The last reason given, while also valid, has some major issues as well. I do not know the exact rules about who owns copyright on material created by a consultant for ALA, whether the ALA body or the consultant is the holder of copyright for that material. For the sake of the argument, I will assume that the consultant retains copyright. If this is true, than the meeting, open or not, should not have been recorded in any fashion, including blogging and tweeting. However, there was more than one person in the room tweeting what the consultant was telling the board. Those tweets, while valuable, lacked context to some degree, as Twitter often does, so instead of a valid, whole picture of what the consultant was telling the board, we got choppy bits and pieces. In the world of the internet, streaming and Twitter are not that far apart except that one is better quality. Streaming would have given the consultant a better platform. If copyright was really an issue, a creative commons license could have protected the content of the message. After all the money we paid the consultant (I assume he did not do the work for free), should the members not be able to hear what our money paid him to do? Cindi Trainor did let us know that we could receive print copies of the consultant’s presentation if requested. I half wanted to request a copy just to put it up on the internet. I think that getting a print copy of the report is a waste of paper and postage.
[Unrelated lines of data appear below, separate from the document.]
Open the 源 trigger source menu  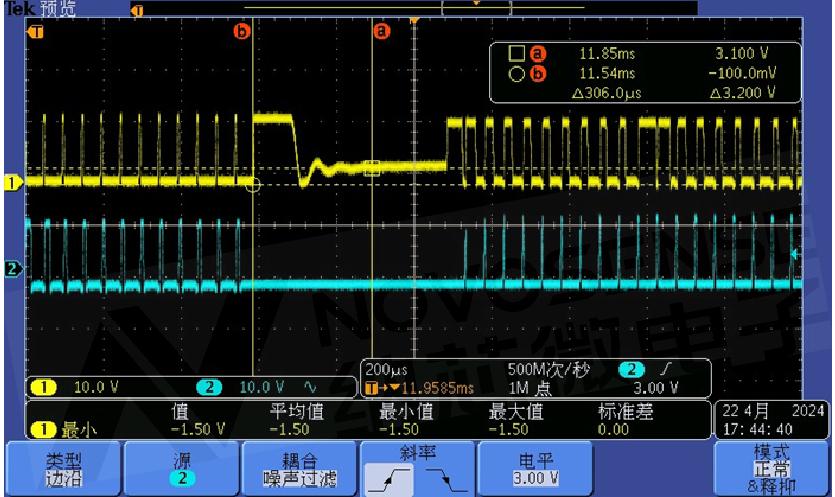tap(181, 469)
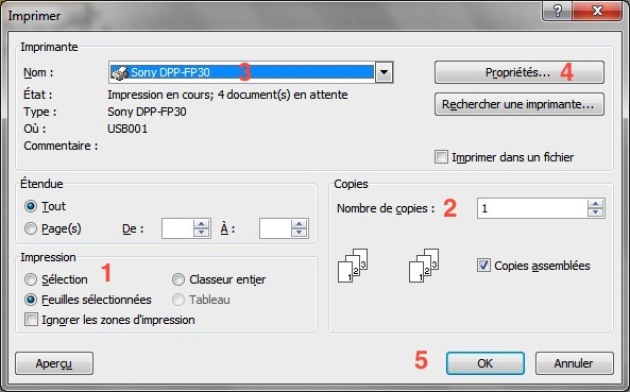Increase the 'De' page value
630x392 pixels.
coord(201,224)
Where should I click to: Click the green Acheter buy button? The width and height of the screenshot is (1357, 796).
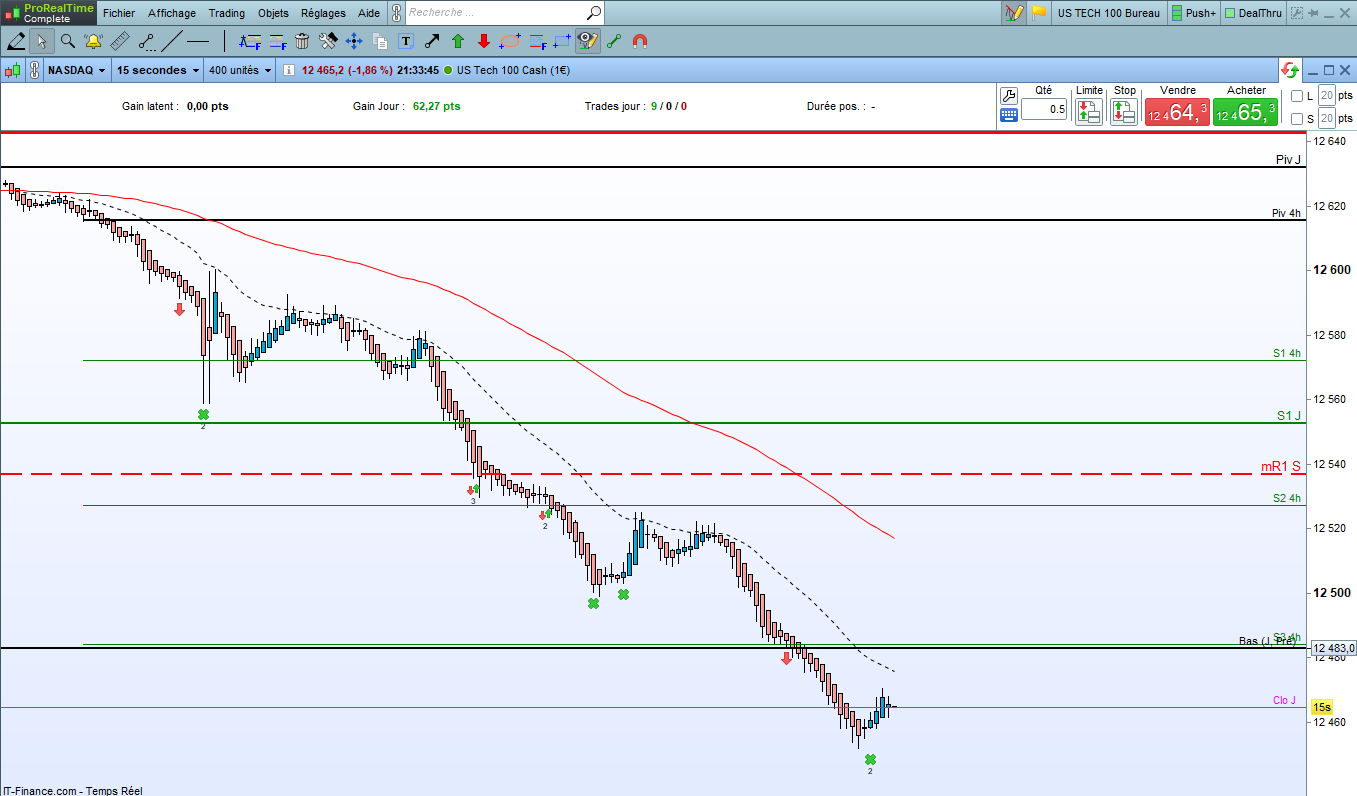click(1245, 112)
My main issue with all this boils down to the fact that the LITA Board meeting is an open meeting. Open. Any member is allowed to attend and I think that should include me even though I can not physically be there. If the technology exists, and it does, for me to participate with the workings of my association, though other obligations and finances prevent me from attending, why are we not utilizing them? If the board is concerned that non-LITA folks might see the goings on of our association, then put the stream somewhere only members can access it. I would not advocate that route, however, since we all know nothing that secretive happens at board meetings. For actual secret stuff, we would have to record the conversations that go on in the halls after the meeting. Streaming meetings would open up opportunity for participation, which is what LITA is always saying it wants.

My secondary reaction is one of supreme disappointment. I love LITA, but I do not always feel that reciprocated now that I am not able to physically attend all the meetings. We are the technology group for the love of all that is holy, but we rarely act like it. Some of the tweets yesterday were arguing that the governing body should not be simply reactive to what members want and my response is “Why not?” Why can’t we experiment? Why can’t we try new things? Why does everything have to be official even when published on a platform, like streaming, Twitter, or blogs, that people know are not polished modes of communication? Why not test the newest technology (though streaming is hardly new) and show the other divisions how to do it? Isn’t that one of the things LITA is supposed to do with technology?
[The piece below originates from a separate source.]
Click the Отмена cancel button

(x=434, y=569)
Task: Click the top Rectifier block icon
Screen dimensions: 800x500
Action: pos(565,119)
Lastly, and anyone with a shred on internet saavy knows this: If you do not control the message, someone else will. Yesterday, the LITA Board declined to try something new for reasons they felt were valid. As a result, other people, mainly members disenfranchised by the decision controlled the conversation via Twitter, and LITA did not come out the winner. They came out looking ignorant about the thing they are supposed to know about, technology.

I come away from this sad but unsurprised. LITA continues to be the thing I give my time and energy to in ALA because I want to make it better. I want to keep advocating for a technology association that actually is a leader in technology from inside the organization, even if I have to do so from miles away, on my blog, instead of on the live stream of the open meeting of the my board.